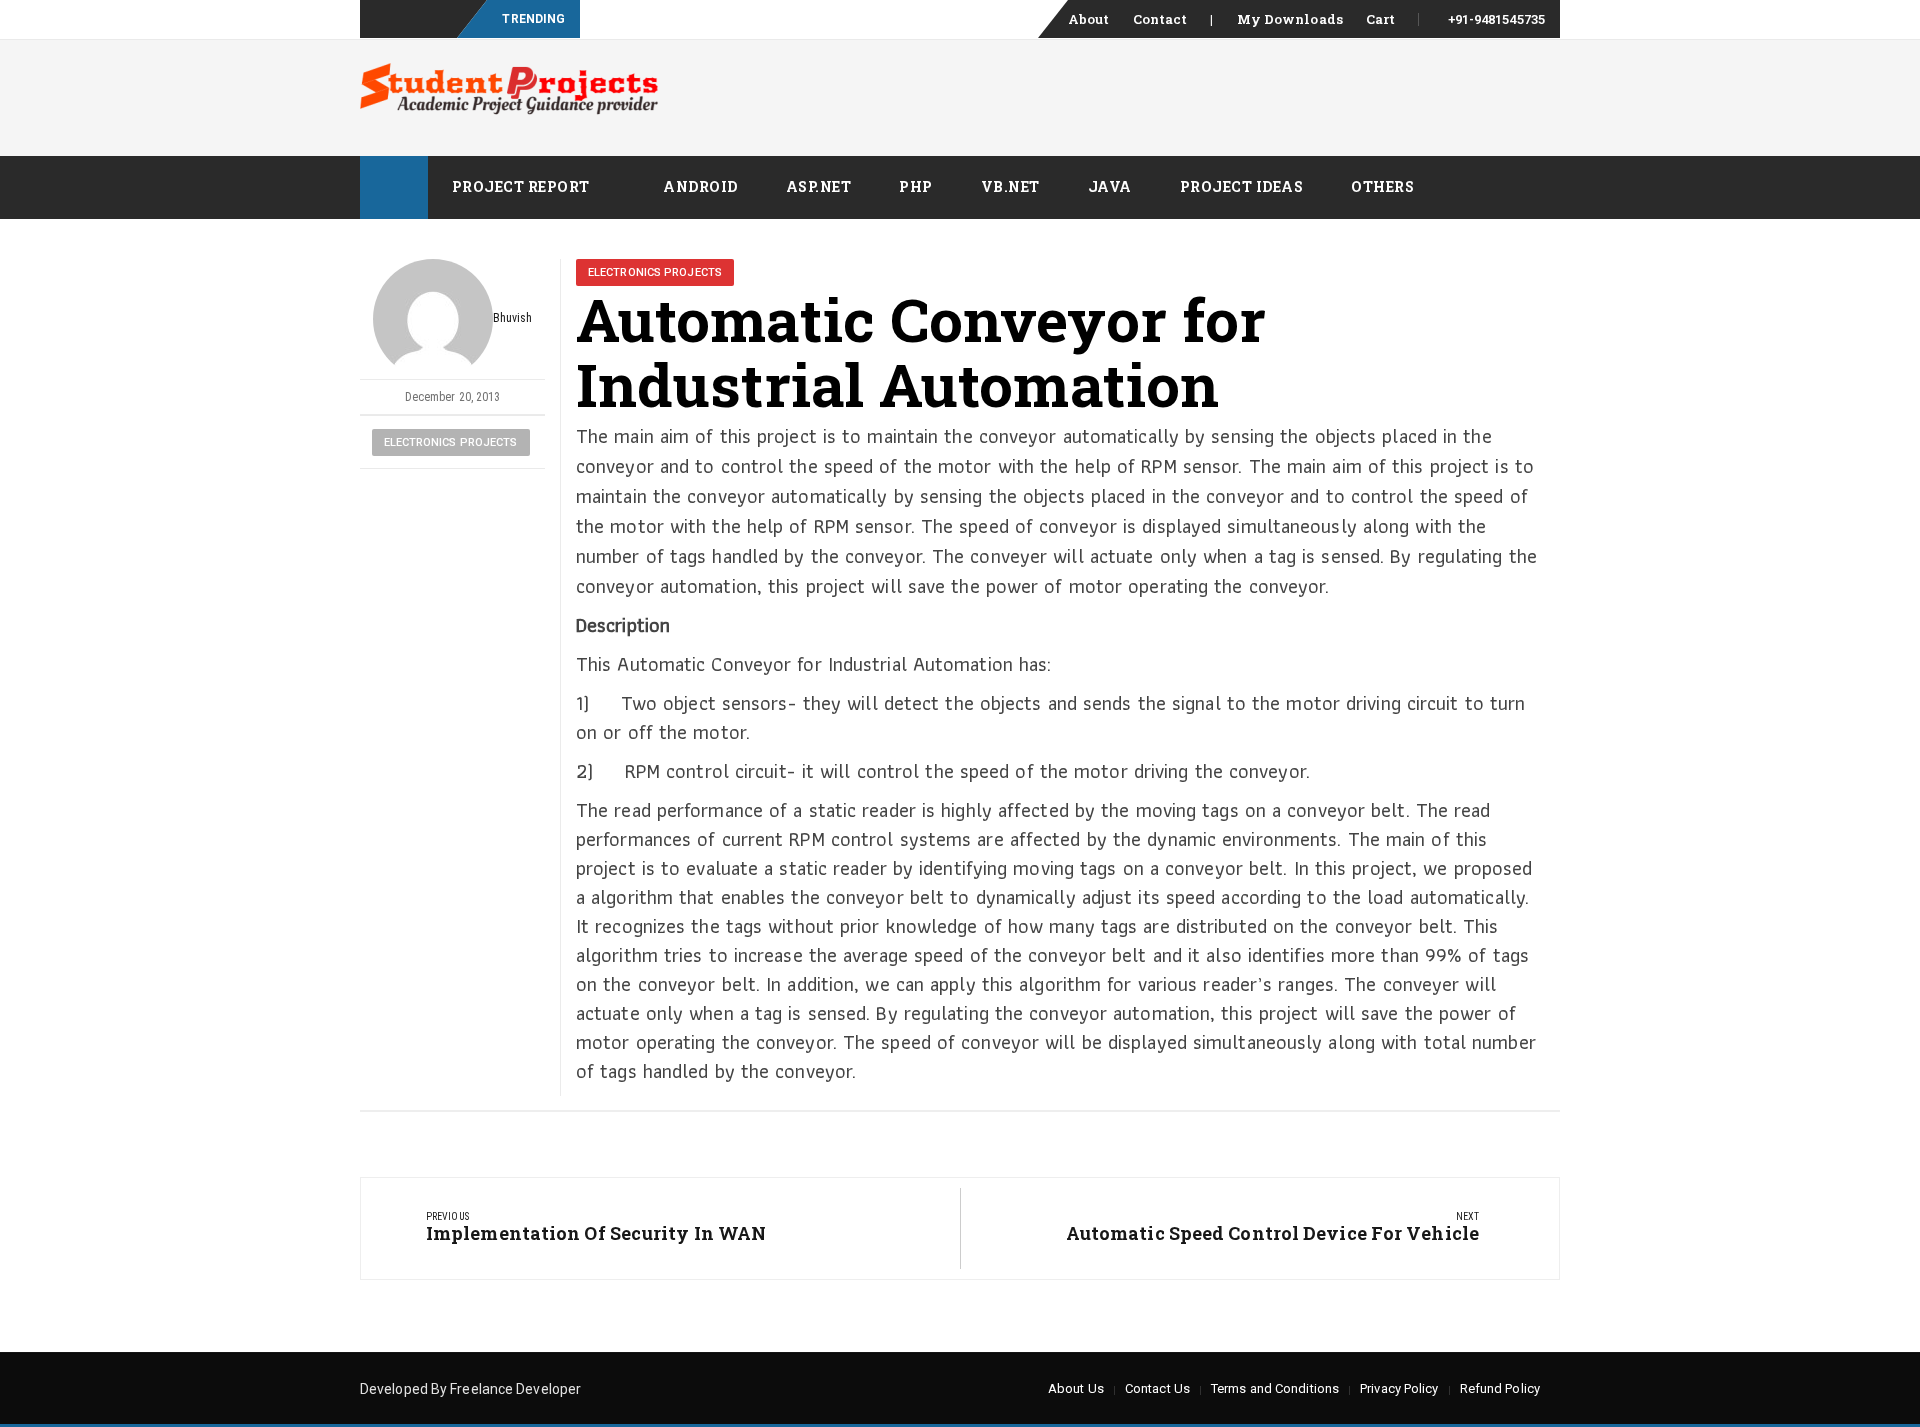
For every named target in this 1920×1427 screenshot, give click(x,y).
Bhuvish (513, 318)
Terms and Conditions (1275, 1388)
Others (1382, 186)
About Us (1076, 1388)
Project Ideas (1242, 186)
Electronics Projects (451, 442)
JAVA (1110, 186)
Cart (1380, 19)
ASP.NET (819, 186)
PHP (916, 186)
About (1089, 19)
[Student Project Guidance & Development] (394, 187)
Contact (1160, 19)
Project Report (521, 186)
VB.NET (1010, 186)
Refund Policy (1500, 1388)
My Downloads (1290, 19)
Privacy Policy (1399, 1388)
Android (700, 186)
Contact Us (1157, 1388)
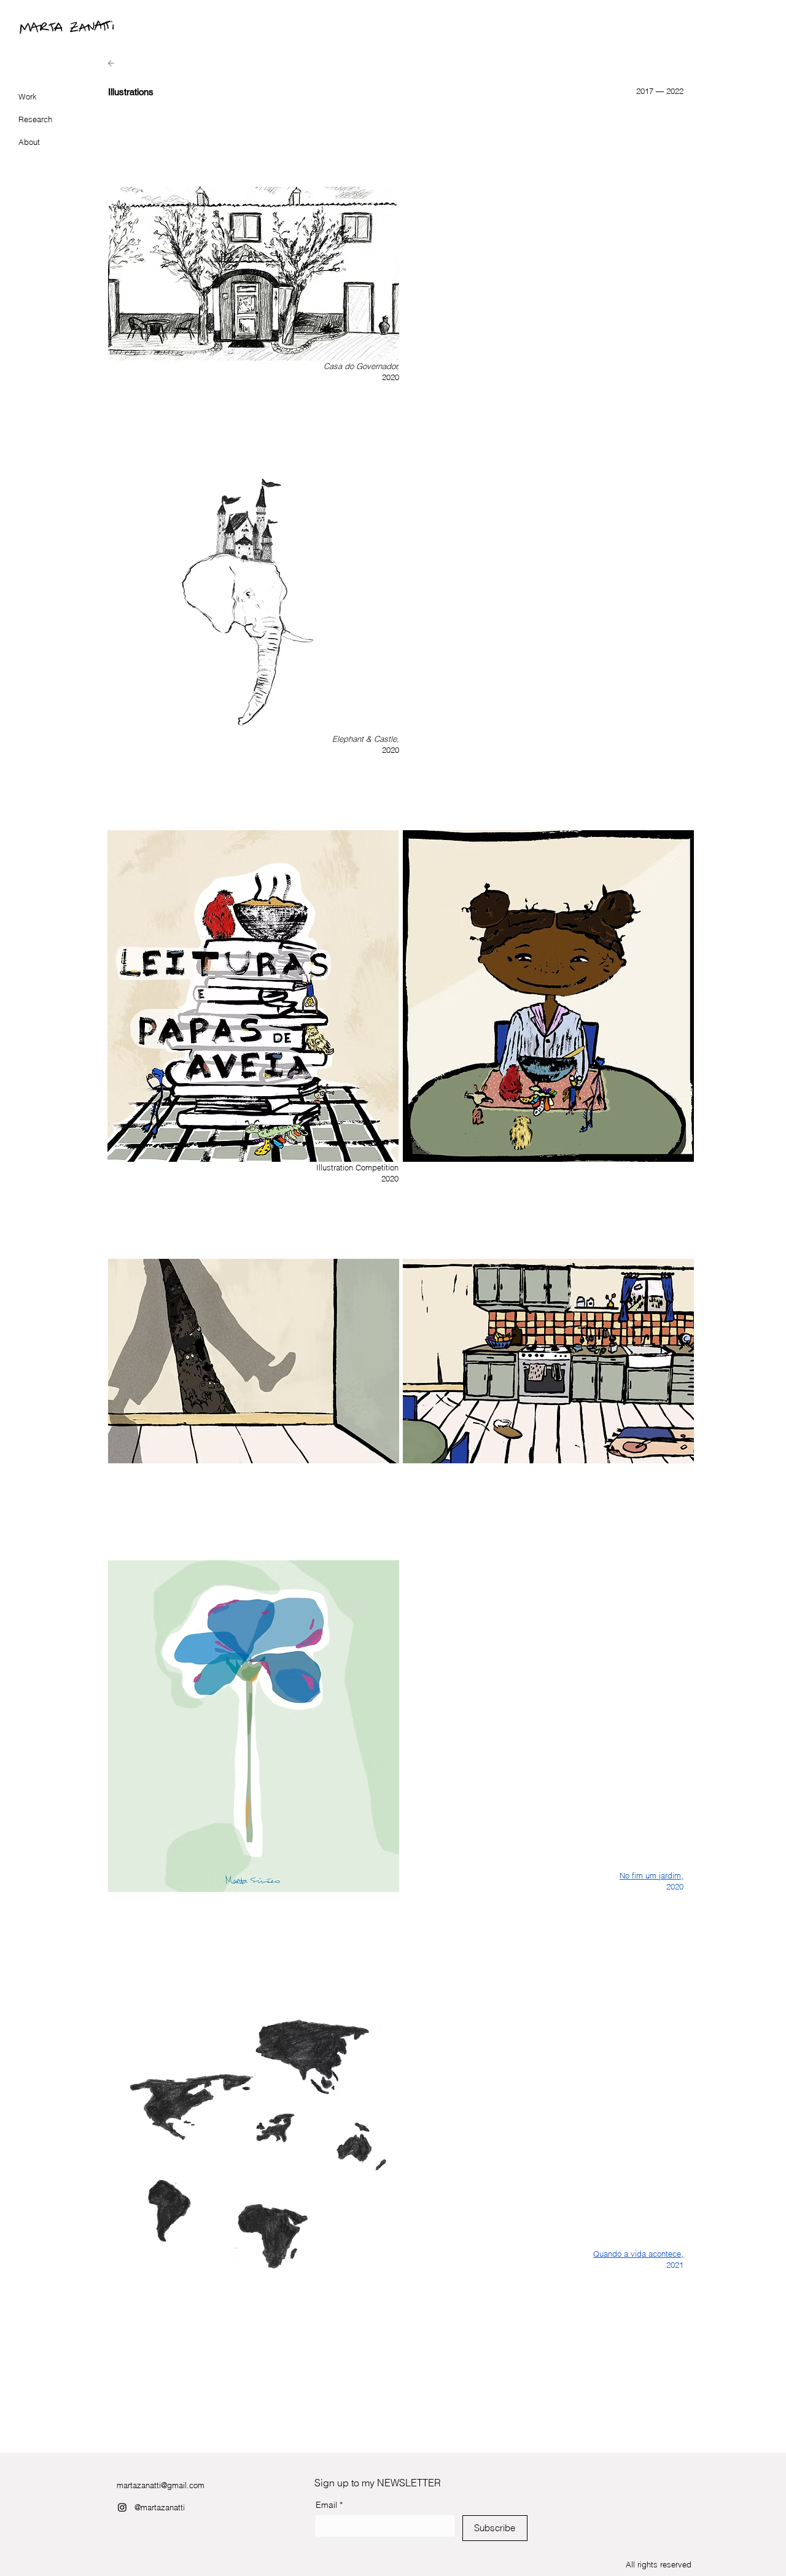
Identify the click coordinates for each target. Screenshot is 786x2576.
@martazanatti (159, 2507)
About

PROBLEM DESCRIPTION -> Please return, exactly as written, the lines from the first line of the records above through the line containing "Contact Us (1157, 1388)", both included, leaving out any pictures.

EXERCISE SOLUTION ->
For every named target in this 1920×1427 screenshot, give click(x,y).
Bhuvish (513, 318)
Terms and Conditions (1275, 1388)
Others (1382, 186)
About Us (1076, 1388)
Project Ideas (1242, 186)
Electronics Projects (451, 442)
JAVA (1110, 186)
Cart (1380, 19)
ASP.NET (819, 186)
PHP (916, 186)
About (1089, 19)
[Student Project Guidance & Development] (394, 187)
Contact (1160, 19)
Project Report (521, 186)
VB.NET (1010, 186)
Refund Policy (1500, 1388)
My Downloads (1290, 19)
Privacy Policy (1399, 1388)
Android (700, 186)
Contact Us (1157, 1388)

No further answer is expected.